== Problem to solve ==
Continue the article about moving from Apple's software to Google's cloud services, starting right after its final sentence.
Start of Extract
Lately, I've noticed that I've become much less of a Mac user, and much more of a Google (Nasdaq: GOOG ) user.
I mean that I use lots of Google's cloud-hosted software to run my meager writing business. Rather than browsing the Web with Safari, I use Mozilla's open-source Firefox and the preview edition of Google's Chrome. Rather than a stand-alone RSS reader, I use Google Reader. Rather than a landline phone, I use Google Voice -- connected to Skype's $2.75 billion network, of all things. And rather than Mail and Calendar, I use Gmail and Google Calendar, hotlinking both to my iPhone via a simple hack that makes these services behave as if they were connected to an Exchange server.
My MacBook Pro is merely the host for what amounts to a Google-Firefox operating system, with a heaping helping of Microsoft's (Nasdaq: MSFT ) Office applications mixed in. Apple's (Nasdaq: AAPL ) own software -- outside of OS X, which many of us Mac users love -- is nowhere to be found.
Interestingly, it wasn't always this way. Mail was once my default email client, and iCal was my default for calendaring. I switched over when I found Gmail more functional and Google Calendar easier to manage. (Try the quick entry on Google Calendar sometime.)
Best of all, I found Google's search better at sifting through my inbox than anything Apple or Microsoft offered. Fast, reliable search is a must-have when you're in an information-driven business. Right now, frankly, that describes all of us.
Doesn't this simple truth explain why Google developed the Android mobile OS, and why it's now creating a computer OS? Isn't it also why Google CEO Eric Schmidt could no longer sit on the board of Apple?
Now boarding: Cloud Nine
I'm not the only one using cloud-computing software. Businesses are engaging with customers in the cloud using salesforce.com (NYSE: CRM ) , and Oracle (Nasdaq: ORCL ) is actively pursuing a slice of this growing pie.
The Army and other branches of the U.S. government also want in. In what may be the most visible example of government adoption of cloud computing, federal CIO Vivek Kundra last week introduced Apps.gov in a blog post , in which he also praised the underlying technology:
Cloud computing is the next generation of IT in which data and applications will be housed centrally and accessible anywhere and anytime by a various devices (this is opposed to the current model where applications and most data is housed on individual devices). By consolidating available services, Apps.gov is a one-stop source for cloud services -- an innovation that not only can change how IT operates, but also save taxpayer dollars in the process.
End of Extract
Start of Data
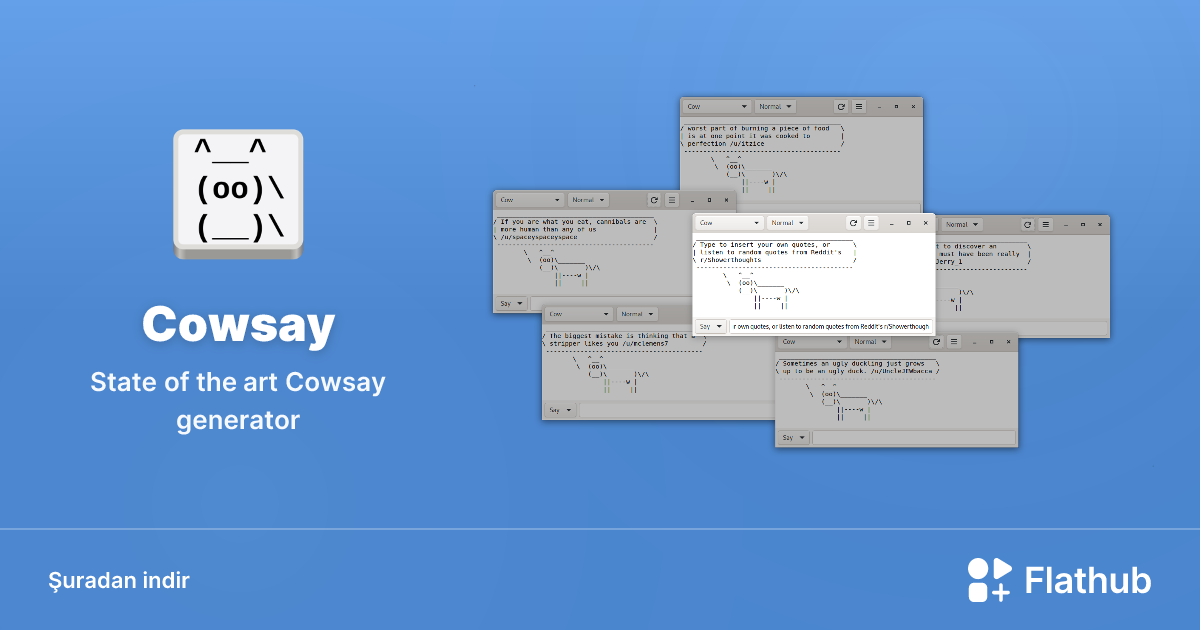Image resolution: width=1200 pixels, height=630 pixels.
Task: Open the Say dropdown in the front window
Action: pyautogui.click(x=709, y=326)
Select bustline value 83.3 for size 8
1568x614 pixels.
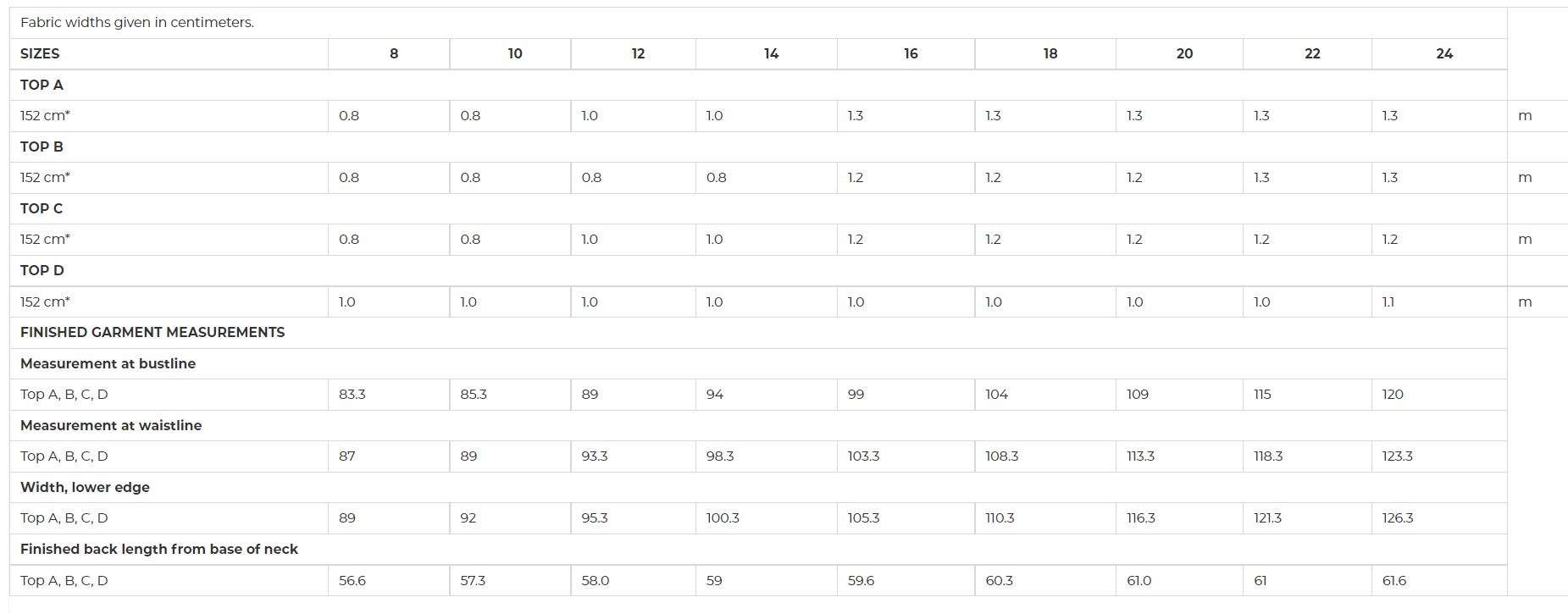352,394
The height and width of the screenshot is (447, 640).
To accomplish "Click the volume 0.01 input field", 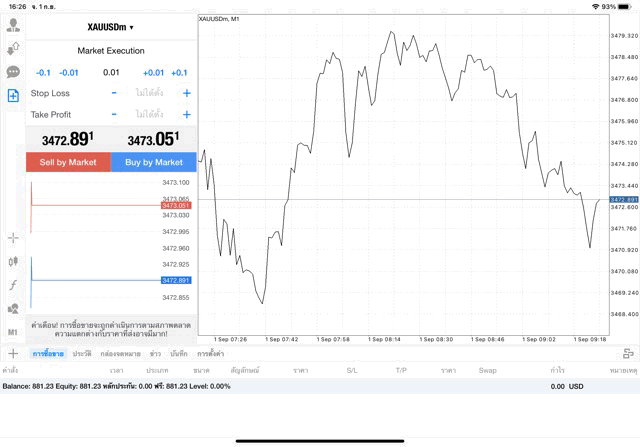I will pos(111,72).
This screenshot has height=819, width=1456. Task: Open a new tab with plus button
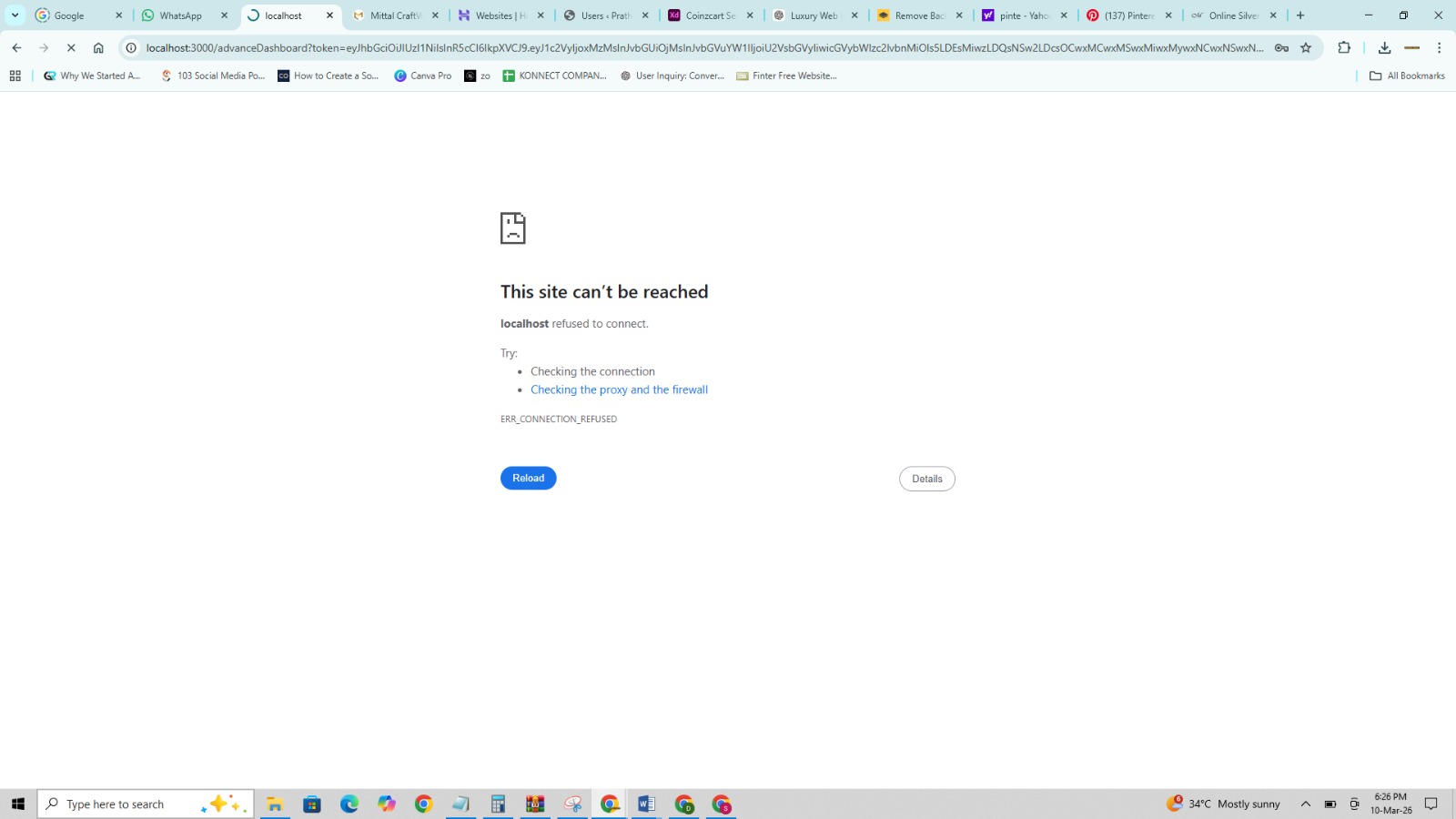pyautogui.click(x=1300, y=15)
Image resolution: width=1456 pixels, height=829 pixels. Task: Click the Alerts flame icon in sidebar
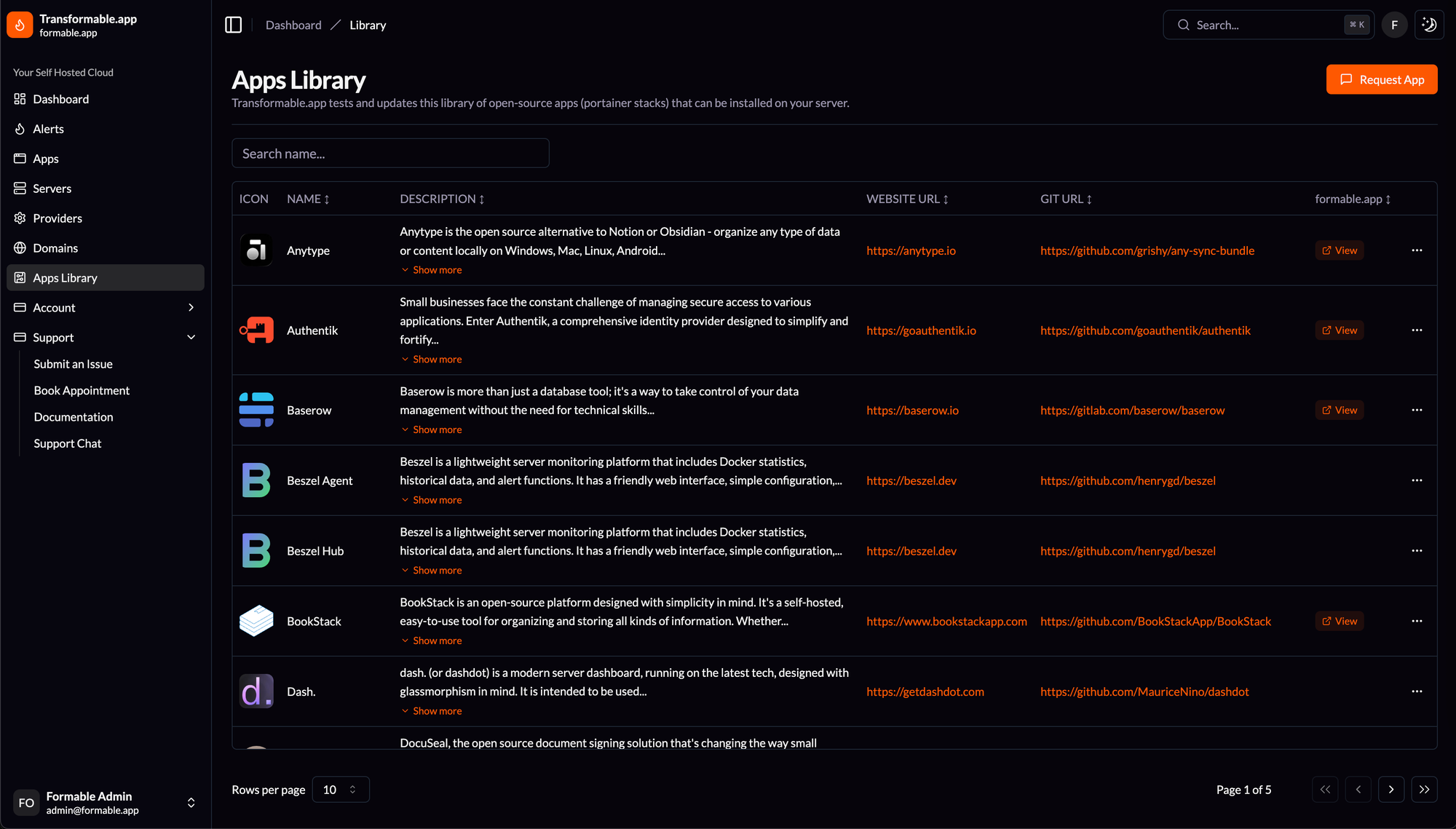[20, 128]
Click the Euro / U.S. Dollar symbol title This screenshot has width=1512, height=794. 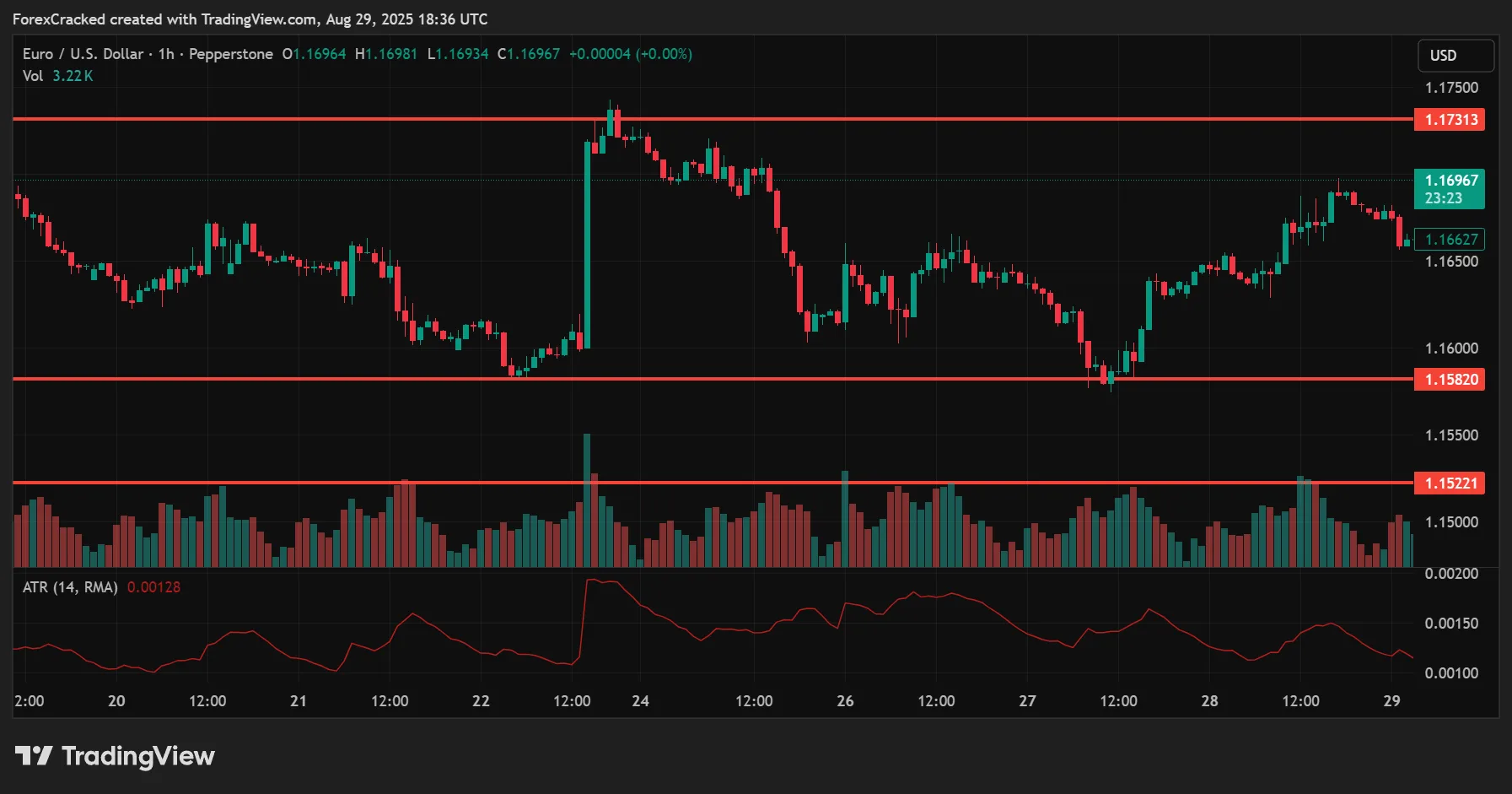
End of Data
== Answer to the task ==
Meet Joe Oddlot, online
I'm encouraged that my country's CIO understands the utility of Web-based computing. But it's still everyday Janes and Joes, not the feds, who are leading the cloud-computing revolution.
Take the rise of social media. More than 87 million people in the U.S. alone logged onto Facebook last month. More than 21 million logged into Twitter, which at least partially explains why venture investors now value the business at $1 billion. These and other cloud services have taken on a greater role in enabling business.
Microsoft, recognizing this, recently introduced a preview edition of the browser-based version of Office. And Adobe (Nasdaq: ADBE ) committed $1.8 billion to acquire Omniture (Nasdaq: OMTR ) , a combination that could bring highly regarded measurement and analytics tools to developers and owners of cloud-computing software built on Adobe's AIR platform.
Cloud computing has already changed everything, and the revolution is still in its infancy. That's why I believe today's investors in Google, salesforce.com, Adobe, and other emerging cloud giants will be handsomely rewarded in the years to come.
But that's also just my take. Now it's your turn to weigh in. Is cloud computing the biggest market opportunity right now, or are Google and its peers offering nothing more than a siren call? Please take a moment to vote in the poll below and then leave a comment explaining your rationale.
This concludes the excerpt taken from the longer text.